How to complete this task:
Check every line below for the string "computer". Copy the ones that have it.
***
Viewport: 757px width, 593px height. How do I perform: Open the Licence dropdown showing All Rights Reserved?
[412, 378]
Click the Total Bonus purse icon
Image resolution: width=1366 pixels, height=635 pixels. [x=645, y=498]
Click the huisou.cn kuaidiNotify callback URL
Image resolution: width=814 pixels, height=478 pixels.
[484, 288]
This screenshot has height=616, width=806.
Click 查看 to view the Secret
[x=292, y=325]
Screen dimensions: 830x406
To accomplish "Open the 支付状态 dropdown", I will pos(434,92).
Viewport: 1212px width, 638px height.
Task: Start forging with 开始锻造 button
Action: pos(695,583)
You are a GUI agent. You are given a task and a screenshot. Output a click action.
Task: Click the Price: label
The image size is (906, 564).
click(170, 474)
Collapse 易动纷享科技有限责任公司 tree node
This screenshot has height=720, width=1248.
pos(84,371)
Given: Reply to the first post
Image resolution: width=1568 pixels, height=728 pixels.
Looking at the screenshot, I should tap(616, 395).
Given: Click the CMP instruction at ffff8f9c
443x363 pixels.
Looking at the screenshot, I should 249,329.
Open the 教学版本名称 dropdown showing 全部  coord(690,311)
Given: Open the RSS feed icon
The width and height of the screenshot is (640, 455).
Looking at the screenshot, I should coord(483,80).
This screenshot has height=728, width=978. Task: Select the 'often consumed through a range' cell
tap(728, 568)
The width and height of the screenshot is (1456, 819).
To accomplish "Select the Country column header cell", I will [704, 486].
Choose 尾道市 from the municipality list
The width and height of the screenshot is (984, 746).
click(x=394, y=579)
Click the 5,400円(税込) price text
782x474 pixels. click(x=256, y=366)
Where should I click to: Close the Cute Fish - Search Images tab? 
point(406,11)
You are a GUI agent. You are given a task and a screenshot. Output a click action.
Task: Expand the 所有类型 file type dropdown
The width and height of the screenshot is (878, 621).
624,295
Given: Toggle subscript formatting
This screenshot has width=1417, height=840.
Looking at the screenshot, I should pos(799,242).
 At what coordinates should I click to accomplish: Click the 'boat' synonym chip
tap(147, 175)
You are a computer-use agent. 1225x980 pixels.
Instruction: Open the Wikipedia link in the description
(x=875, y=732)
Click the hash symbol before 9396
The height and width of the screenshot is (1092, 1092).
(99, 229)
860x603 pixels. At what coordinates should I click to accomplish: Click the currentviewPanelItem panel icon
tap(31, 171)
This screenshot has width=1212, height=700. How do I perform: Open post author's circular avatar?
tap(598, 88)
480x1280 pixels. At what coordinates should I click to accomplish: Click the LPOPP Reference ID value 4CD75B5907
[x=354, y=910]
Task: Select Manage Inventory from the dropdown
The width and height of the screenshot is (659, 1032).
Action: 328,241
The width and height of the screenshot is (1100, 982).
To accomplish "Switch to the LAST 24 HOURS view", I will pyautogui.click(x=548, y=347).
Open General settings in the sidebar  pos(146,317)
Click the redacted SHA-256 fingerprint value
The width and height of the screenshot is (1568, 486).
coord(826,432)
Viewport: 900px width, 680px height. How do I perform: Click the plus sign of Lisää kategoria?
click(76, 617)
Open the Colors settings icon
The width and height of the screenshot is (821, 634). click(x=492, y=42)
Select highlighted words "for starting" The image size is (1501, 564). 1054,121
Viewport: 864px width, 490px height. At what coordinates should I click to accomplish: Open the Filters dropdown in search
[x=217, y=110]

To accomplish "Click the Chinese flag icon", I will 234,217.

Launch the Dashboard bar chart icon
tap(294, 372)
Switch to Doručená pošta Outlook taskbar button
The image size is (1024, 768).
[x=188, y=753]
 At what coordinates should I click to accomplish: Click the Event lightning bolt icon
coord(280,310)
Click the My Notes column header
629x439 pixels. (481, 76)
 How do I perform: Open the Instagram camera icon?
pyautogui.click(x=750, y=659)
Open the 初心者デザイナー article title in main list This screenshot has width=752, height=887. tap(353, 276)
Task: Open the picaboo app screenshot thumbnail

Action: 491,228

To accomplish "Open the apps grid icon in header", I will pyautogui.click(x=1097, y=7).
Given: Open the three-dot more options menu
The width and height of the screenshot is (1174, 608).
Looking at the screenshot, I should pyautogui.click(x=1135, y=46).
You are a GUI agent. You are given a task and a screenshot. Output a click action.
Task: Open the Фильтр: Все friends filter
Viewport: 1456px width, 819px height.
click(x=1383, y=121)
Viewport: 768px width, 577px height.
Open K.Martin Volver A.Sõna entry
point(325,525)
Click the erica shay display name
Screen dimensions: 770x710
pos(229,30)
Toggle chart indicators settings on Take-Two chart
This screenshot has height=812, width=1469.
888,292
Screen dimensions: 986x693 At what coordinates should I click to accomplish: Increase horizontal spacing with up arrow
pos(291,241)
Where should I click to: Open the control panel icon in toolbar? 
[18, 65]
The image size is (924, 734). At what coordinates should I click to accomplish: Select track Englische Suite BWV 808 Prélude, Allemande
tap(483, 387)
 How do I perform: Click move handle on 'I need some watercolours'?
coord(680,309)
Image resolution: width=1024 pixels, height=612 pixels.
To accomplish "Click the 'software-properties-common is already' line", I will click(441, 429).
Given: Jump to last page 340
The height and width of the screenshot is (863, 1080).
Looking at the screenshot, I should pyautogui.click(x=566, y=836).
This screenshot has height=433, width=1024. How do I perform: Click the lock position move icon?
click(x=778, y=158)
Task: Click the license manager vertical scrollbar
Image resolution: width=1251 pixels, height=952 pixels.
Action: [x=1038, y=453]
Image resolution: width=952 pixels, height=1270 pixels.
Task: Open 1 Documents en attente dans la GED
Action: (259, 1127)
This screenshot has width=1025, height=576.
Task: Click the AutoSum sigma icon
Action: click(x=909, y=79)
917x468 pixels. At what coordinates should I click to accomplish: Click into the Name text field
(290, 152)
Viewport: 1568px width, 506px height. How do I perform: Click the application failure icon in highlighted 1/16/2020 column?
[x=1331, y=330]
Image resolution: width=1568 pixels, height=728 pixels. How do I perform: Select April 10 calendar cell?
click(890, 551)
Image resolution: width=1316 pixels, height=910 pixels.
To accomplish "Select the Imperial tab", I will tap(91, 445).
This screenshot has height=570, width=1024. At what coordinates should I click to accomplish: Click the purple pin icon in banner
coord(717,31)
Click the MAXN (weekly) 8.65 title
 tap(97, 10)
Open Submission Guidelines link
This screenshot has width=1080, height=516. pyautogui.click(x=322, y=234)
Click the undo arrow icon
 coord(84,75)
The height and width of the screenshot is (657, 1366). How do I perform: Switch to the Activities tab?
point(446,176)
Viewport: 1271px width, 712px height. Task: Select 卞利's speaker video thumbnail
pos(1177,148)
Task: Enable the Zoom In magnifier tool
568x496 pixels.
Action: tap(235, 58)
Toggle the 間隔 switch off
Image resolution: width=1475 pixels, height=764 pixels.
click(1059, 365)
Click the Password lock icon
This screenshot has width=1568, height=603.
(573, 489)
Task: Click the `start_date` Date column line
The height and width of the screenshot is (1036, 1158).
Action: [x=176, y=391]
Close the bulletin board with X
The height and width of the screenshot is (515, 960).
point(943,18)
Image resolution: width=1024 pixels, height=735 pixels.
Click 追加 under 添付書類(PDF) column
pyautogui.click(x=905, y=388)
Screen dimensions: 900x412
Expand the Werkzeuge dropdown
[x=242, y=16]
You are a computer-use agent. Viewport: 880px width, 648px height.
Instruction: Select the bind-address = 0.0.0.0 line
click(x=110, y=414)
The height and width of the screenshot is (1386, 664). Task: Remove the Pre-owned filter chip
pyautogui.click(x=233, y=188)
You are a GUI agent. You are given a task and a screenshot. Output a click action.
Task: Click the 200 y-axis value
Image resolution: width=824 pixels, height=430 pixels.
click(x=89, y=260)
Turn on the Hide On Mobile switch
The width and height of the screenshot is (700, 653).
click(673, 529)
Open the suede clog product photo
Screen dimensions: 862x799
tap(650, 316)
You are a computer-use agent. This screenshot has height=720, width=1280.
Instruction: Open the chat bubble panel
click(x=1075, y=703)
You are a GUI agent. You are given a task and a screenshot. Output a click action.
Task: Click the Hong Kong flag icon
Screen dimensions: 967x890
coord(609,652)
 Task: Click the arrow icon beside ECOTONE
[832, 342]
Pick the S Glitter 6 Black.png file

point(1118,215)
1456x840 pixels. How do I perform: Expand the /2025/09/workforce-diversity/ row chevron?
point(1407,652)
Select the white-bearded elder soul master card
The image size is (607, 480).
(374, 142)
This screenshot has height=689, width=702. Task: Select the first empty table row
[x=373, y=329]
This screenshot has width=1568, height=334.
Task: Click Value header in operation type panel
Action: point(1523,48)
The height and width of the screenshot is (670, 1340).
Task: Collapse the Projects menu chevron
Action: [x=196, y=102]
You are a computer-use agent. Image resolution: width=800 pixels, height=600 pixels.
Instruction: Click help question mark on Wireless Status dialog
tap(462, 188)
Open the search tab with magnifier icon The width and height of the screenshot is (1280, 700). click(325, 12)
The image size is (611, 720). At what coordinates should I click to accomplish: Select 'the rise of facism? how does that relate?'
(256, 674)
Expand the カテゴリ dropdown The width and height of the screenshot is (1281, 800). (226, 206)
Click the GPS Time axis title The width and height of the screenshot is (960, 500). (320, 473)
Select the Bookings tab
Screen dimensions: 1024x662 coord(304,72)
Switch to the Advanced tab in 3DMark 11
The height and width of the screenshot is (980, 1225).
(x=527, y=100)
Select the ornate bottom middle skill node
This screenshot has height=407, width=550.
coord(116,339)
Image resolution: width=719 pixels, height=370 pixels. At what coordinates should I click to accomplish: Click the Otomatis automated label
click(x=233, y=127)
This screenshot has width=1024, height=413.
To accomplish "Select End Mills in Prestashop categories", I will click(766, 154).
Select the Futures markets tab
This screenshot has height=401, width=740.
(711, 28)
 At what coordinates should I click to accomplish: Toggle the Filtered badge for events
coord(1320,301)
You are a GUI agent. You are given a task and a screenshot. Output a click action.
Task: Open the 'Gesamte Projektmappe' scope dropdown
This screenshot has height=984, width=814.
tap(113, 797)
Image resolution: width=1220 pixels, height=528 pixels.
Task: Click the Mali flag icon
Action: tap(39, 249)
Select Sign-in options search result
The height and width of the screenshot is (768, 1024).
***
Task solution:
You are a computer-use agent. 1225x980 pixels.
You are a computer-use agent. Viewport: 880px width, 648px height.
You are a computer-use agent. This screenshot has height=720, width=1280.
You are a computer-use agent. Image resolution: width=800 pixels, height=600 pixels.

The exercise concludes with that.